Let’s look at how you might use various generative AI solutions in a generic cloud environment. Security is a top priority, and providing customers with the right tool for the job is critical. For example, you can use serverless, API-driven services with simple-to-consume, pre-trained foundation models (FMs) provided by various vendors. Managed AI services provide you with additional flexibility while still using pre-trained FMs, helping you to accelerate your AI journey securely. You can also build and train your own models using cloud-based machine learning platforms. Maybe you plan to use a consumer generative AI application through a web interface or API such as a chatbot or generative AI features embedded into a commercial enterprise application your organization has procured. Each of these service offerings has different infrastructure, software, access, and data models and, as such, will result in different security considerations. To establish consistency, I’ve grouped these service offerings into logical categorizations, which I’ve named scopes.

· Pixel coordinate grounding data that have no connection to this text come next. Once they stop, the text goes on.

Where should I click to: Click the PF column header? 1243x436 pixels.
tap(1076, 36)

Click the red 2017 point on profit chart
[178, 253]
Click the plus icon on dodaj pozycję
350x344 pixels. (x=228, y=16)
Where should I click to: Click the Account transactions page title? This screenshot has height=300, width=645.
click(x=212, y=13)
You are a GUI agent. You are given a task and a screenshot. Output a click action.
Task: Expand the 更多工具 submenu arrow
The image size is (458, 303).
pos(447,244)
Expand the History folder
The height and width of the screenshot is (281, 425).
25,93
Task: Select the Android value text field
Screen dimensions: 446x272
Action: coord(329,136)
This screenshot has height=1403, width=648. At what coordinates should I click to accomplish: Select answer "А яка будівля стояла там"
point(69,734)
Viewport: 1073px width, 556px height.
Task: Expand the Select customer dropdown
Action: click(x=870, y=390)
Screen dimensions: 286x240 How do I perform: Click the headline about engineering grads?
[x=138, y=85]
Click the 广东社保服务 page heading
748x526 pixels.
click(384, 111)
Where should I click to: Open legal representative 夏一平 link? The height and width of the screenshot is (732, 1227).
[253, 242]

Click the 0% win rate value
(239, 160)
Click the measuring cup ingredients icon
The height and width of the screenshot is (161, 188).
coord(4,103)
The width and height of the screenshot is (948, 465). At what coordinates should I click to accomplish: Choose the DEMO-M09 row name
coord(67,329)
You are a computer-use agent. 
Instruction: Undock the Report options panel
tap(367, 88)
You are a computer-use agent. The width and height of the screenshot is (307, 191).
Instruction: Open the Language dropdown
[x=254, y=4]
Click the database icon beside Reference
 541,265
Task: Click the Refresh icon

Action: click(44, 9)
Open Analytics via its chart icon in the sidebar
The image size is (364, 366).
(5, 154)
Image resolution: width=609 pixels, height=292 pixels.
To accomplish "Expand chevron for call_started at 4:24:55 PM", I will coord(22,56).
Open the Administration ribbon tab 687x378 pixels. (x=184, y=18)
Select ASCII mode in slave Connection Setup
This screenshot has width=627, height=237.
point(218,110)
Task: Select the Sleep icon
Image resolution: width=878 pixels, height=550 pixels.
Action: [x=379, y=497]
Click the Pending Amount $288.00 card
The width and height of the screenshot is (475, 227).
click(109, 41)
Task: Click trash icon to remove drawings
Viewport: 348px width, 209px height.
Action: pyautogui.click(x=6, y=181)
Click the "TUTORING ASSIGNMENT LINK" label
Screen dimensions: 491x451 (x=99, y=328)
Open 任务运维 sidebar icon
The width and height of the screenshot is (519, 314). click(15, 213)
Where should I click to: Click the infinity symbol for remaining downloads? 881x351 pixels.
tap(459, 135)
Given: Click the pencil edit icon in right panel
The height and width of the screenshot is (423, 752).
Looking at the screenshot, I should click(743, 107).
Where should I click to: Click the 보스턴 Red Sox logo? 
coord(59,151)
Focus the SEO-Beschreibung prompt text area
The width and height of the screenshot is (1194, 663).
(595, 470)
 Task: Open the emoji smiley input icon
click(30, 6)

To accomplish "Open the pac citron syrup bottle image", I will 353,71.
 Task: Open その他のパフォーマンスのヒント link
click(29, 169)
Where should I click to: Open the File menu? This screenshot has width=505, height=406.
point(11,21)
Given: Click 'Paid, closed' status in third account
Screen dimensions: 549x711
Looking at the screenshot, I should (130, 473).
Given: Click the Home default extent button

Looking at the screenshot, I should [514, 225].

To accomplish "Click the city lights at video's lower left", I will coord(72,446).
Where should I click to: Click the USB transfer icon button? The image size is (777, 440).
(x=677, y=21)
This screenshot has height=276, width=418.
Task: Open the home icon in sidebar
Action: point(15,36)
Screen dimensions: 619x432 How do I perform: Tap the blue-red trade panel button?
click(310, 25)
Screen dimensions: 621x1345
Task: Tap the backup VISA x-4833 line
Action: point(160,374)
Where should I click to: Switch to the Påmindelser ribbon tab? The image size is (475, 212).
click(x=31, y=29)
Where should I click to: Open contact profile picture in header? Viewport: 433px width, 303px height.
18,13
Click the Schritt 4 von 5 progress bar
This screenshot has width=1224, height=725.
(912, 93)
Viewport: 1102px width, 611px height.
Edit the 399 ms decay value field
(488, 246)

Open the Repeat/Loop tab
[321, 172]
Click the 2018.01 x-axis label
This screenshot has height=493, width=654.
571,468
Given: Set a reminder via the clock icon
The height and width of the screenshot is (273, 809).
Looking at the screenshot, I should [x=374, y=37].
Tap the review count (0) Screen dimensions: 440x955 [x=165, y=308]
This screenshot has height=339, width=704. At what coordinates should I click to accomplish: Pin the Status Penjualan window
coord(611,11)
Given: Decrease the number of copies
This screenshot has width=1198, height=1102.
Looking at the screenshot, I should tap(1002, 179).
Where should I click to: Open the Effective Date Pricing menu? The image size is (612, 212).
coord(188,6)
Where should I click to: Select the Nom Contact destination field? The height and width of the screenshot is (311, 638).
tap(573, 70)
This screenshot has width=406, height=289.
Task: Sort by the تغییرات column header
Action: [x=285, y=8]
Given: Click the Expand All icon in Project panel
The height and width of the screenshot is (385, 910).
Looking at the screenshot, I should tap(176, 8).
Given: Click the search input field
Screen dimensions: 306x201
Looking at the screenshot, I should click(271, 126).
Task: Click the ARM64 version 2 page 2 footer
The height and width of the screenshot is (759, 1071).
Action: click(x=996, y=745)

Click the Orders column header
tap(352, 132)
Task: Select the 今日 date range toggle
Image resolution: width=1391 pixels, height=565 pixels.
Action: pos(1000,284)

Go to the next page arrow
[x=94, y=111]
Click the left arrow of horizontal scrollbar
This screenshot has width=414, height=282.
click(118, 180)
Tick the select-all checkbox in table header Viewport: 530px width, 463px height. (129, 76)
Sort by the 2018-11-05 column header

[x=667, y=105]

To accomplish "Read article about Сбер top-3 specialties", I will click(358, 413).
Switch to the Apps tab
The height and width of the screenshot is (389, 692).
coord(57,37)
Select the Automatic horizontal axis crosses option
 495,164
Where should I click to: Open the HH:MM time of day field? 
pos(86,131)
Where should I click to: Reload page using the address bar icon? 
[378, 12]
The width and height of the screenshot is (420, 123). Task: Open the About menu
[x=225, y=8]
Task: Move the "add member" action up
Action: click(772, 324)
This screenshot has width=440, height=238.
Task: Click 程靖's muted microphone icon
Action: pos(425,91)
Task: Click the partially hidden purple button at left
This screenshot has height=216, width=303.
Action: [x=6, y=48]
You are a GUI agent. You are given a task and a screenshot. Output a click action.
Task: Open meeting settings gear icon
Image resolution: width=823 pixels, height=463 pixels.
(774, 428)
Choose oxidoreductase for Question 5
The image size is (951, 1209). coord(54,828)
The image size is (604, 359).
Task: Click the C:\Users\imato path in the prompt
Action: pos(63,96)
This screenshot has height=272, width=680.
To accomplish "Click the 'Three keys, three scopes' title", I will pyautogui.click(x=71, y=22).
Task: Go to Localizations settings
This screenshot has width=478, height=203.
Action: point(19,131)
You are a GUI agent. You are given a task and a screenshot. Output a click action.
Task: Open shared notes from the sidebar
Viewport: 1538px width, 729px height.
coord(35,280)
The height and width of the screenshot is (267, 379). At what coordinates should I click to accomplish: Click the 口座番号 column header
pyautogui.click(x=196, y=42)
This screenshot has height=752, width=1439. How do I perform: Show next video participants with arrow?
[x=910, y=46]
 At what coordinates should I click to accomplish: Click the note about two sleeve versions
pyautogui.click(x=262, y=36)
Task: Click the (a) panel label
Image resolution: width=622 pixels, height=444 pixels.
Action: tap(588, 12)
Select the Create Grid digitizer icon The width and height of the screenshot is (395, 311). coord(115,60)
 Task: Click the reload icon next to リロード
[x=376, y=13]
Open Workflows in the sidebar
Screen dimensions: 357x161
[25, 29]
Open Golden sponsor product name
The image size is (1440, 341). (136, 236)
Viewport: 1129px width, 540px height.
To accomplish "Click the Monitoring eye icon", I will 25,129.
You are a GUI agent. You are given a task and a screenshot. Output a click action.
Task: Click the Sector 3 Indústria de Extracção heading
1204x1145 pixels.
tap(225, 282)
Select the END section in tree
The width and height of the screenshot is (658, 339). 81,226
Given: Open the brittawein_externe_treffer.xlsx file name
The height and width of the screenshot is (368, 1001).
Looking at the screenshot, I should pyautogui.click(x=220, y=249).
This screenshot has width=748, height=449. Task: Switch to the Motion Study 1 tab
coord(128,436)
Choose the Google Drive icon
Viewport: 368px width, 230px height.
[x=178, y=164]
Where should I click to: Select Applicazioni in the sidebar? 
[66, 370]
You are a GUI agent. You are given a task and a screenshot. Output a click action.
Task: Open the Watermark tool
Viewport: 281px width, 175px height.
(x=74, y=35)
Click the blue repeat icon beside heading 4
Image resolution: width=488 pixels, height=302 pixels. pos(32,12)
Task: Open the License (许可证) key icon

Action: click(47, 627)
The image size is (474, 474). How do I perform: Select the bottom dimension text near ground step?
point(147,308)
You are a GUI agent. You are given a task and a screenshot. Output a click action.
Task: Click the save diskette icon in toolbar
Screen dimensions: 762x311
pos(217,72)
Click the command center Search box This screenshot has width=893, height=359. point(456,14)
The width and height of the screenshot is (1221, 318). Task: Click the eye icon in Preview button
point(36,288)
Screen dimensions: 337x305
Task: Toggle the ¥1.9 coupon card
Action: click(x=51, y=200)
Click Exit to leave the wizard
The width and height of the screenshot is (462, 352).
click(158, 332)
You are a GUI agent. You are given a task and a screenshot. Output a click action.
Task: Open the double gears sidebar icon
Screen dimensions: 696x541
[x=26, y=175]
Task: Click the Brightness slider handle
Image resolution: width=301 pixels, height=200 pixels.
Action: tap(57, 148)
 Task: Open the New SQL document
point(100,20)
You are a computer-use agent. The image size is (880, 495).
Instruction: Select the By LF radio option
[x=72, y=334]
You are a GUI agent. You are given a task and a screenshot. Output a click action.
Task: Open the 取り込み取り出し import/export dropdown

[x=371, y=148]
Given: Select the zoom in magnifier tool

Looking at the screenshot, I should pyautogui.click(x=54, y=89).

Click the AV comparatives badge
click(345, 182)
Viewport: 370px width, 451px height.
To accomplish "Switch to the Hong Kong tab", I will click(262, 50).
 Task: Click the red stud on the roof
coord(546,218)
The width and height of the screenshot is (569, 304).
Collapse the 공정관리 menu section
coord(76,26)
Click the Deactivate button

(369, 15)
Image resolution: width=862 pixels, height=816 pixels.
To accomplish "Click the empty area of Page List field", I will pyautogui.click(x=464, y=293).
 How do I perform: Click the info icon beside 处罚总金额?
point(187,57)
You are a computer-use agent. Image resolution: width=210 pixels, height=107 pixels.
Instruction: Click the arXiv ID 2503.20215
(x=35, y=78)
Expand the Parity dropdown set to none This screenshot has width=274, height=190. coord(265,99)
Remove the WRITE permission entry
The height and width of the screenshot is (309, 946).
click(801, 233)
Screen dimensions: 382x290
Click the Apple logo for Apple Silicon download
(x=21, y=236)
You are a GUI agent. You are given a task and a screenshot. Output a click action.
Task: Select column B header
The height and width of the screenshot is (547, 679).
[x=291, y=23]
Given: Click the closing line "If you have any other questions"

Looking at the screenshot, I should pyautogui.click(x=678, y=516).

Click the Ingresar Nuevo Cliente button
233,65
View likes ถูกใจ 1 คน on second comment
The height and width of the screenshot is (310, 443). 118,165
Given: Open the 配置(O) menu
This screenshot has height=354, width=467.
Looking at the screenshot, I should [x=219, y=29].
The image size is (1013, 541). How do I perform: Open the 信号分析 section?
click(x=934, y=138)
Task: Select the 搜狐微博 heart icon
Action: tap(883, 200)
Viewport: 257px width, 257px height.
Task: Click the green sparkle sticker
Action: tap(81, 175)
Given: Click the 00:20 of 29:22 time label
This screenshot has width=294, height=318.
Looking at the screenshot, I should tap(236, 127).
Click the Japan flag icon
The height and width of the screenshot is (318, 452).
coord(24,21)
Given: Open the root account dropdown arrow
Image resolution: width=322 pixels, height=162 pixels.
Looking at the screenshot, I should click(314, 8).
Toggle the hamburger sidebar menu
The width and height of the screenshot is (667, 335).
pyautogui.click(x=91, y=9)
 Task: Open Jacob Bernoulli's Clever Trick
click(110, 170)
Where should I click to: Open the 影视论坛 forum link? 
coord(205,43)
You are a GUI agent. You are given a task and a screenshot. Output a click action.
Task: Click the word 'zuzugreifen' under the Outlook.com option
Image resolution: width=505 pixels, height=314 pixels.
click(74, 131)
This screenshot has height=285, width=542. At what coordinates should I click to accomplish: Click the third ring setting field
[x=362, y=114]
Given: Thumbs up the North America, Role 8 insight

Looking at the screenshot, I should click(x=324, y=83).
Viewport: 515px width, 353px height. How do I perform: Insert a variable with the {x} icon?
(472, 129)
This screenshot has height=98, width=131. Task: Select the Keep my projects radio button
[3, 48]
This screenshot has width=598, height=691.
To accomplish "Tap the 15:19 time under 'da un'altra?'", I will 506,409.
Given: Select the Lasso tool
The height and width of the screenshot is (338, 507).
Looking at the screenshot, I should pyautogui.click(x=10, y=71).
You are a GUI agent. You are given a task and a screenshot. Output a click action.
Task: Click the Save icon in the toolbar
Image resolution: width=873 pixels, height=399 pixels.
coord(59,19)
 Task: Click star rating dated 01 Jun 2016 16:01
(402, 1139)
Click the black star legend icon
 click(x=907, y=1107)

In order to help simplify your security scoping efforts, I’ve created a matrix that conveniently summarizes key security disciplines that you should consider, depending on which generative AI solution you select. This is called the Generative AI Security Scoping Matrix.

The first step is to determine which scope your use case fits into. The scopes are numbered 1–5, representing least ownership to greatest ownership.

Buying Generative AI:

Scope 1: Consumer app – Your business consumes a public third-party generative AI service, either at no-cost or paid. At this scope, you don’t own or see the training data or the model, and you cannot modify or augment it. You invoke APIs or directly use the application according to the terms of service of the provider.

Example: An employee interacts with a generative AI chat application to generate ideas for an upcoming marketing campaign.

Scope 2: Enterprise app – Your business uses a third-party enterprise application that has generative AI features embedded within, and a business relationship is established between your organization and the vendor.
Example: You use a third-party enterprise scheduling application that has a generative AI capability embedded within to help draft meeting agendas.

Building Generative AI:

Scope 3: Pre-trained models – Your business builds its own application using an existing third-party generative AI foundation model. You directly integrate it with your workload through an application programming interface (API).

Example: You build an application to create a customer support chatbot that uses a foundation model through cloud provider APIs.

Scope 4: Fine-tuned models – Your business refines an existing third-party generative AI foundation model by fine-tuning it with data specific to your business, generating a new, enhanced model that’s specialized to your workload.

Example: Using an API to access a foundation model, you build an application for your marketing teams that enables them to build marketing materials specific to your products and services.

Scope 5: Self-trained models – Your business builds and trains a generative AI model from scratch using data that you own or acquire. You own every aspect of the model.
Example: Your business wants to create a model trained exclusively on deep, industry-specific data to license to companies in that industry, creating a completely novel LLM.